I have written several posts to date on the Educational Research Alliance of New Orleans (ERA) and its founder, Doug Harris.
ERA is conducting a number of studies on the privatization of most of New Orleans’ schools following Hurricane Katrina in 2005 and which has culminated in a 100-percent-charter Recovery School District (RSD) in New Orleans by 2014.
In 2014-15, the remaining Orleans Parish School Board (OPSB) consists of six direct-run schools and 14 charter schools, with with four of the 14 charters being “selective admission” schools— which means these school are (by definition) not open to the public.
Thus, the term “school choice” could well mean that it is the school that exercises greater leverage when it comes to choosing, not the parents.
ERA is studying this “choice”– with results that sometimes are not pretty for the “choice” advocates.
On January 15, 2015, Harris released his first report on the Walton-funded OneApp. (My commentary on the report can be read here, and my observations regarding the community meeting in which the first report was presented is available here.)
My post dated March 18, 2015, concerns ERA’s opening its June 2015 conference to the public yet charging $275 entrance fee, which will undoubtedly serve to exclude those whose children attend the very schools Harris and his ERA are researching.
But let us focus on the previously-introduced idea that “choice” belongs to the schools and can be utilized for schools to benefit themselves.
On March 26, 2015 ERA released its second study, entitled, How Do School Leaders Respond to Competition? Evidence from New Orleans, written by Huriya Jabbar. Here is Jabbar’s opening paragraph:
Understanding how schools respond to competition is vital to understanding the effects of the market-based school reforms implemented in New Orleans since 2005. Advocates of market-based reform suggest that, when parents and students can freely choose schools, schools will improve education in order to attract and retain students. But, for market-based school-choice policies to work, school leaders have to believe they are competing for students, and they have to choose to compete in ways that improve education.

▸ DATA EXCERPT
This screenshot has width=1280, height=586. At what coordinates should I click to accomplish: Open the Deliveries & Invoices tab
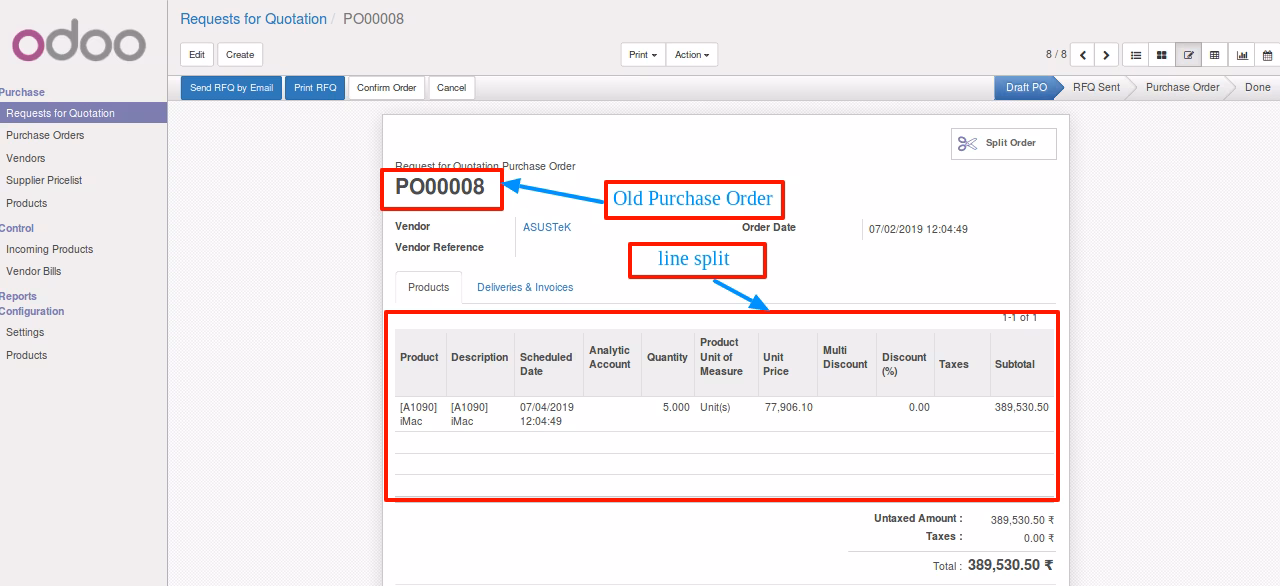point(525,287)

▸ GIVEN EXERCISE 1
According to the post about New Orleans school choice research, how much does ERA charge for entry to its June 2015 conference?
▸ GIVEN EXERCISE 2
Continue the post about New Orleans school choice research, picking up right after its final sentence.

▸ EXPECTED ANSWER 1
ERA charges a $275 entrance fee.

▸ EXPECTED ANSWER 2
Jabbar’s study was qualitative, based upon administrative interviews that included those of 30 New Orleans school principals:
The data for the study were obtained from 72 interviews with district leaders, charter-school board members, charter network leaders, and principals of 30 randomly selected schools in 2012–2013. This sample of schools represents the schools in New Orleans, including charter schools, direct-run OPSB and RSD schools, and schools at all grade levels. The interviews were transcribed and items systematically coded to identify categories of responses.
One of Jabbar’s findings: “Kids mean money,” so to speak:
School leaders defined competition as competition for students and the government funding that comes with them. Their comments in this regard included, “Every kid is money,” “Enrollment runs the budget; the budget runs the enrollment,” and “We all want our [student] numbers up so we can get more money, more funding.”
Even traditional public school administrators are aware that student enrollment is directly related to school funding. However, traditional public schools do not try to “dump” students deemed less desirable onto other districts in the name of some “competitive edge.”
When test-score-driven “competition” becomes the center of school survival, then one should expect “questionable practices” to enter the student enrollment scene. As Jabbar notes:
School leaders compete using strategies that range from improving academics to more questionable practices like selecting or excluding students based on ability.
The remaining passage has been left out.